March 23, 2005. Biology 104. Albert Harris

 

Development of the central nervous system

Some review of the concept of embryonic induction:
Only certain cells are susceptible to being induced to differentiate into nerve cells: the technical name for this sensitivity is
"competence"     This usage invented by C H Waddington

"determination" means the degree of irreversibility of a given cell to differentiate into a certain cell type.
It is an important fact that embryonic cells (and some adult "stem cells") always (always? I think so!) become determined before they actually differentiate. That means they haven't yet started making the special proteins, but they have somehow been "locked in" so that the only cell type they can form is decided.

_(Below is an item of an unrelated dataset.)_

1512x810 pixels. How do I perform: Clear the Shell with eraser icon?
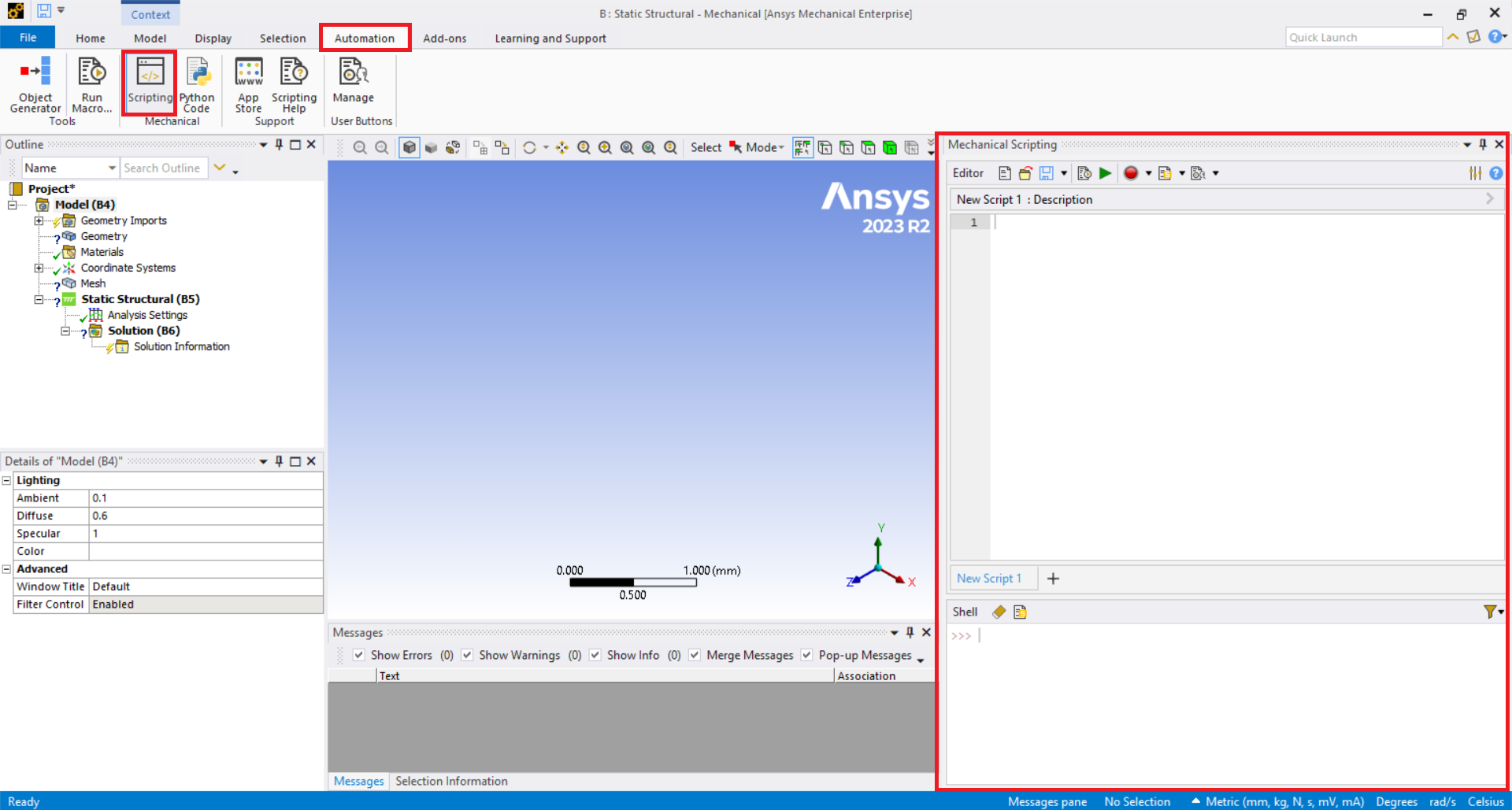[999, 612]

Some undifferentiated stem cells (especially in the bone marrow) have become determined to become one or other of the different kinds of blood cells, but potentially can become any of several.

The term "stem cell" used to refer specifically to dividing populations of cells that had become "determined" (= irreversibly committed) to differentiate into 1 or a few differentiated cell types.

This term stem cell has now been hijacked by the big debate about culturing undifferentiated cells from human embryos,
and THOSE stem cells supposedly & ideally are not determined

In my opinion, political grandstanding on both sides of this issue has caused scientists to exaggerate the potential of the method.
They don't even ask how the differentiating cells would get geometrically arranged into the correct anatomical patterns.

(Probably they would "sort out"!?)

Nerve cells NEVER divide or even copy their DNA after forming axons and dendrites. So the development of the nervous system is mostly by cells that are determined but not differentiated.

Notice also that if you invented methods for making nerves or other cells "DE-differentiate" (revert to pre-determination state) then that would be as good or better than embryonic stem cells.

In bird embryos, all of development, including the folding of the neural tube occurs much earlier at the front end of the embryo, and then as a sort of time gradient, progressively posterior.

Therefore, if you look at serial sections of a chick embryo at around 40 hours of development, & look at the rear sections first the result is as if you were seeing progressive development.

The VADE MECUM CD disk that comes with the textbook contains a series of photos of serial sections of a 33 hour chick.

Sometimes the neural folds don't adhere and fuse normally.
This results in the (serious!) birth defect "spina bifida".
(one baby in 500 suffers from this in the US; if the mother took enough folic acid (vitamin B12) the frequency of this birth defect is decreased by at least one half.)

In the extreme cases, almost no brain develops ("anencephaly")

Normal enlargement of the brain (and the eyeballs) depends on internal fluid pressure. (sort of like a balloon; where tensile stress is least, the brain bulges out more)

Nerve cells = "neurons"
cytoplasmic extensions crawl outward = "axons"
and also "dendrites"

Axons & dendrites = the equivalent of "wires" of the nervous system
Their paths result from active locomotion of amoeboid tips called "growth cones"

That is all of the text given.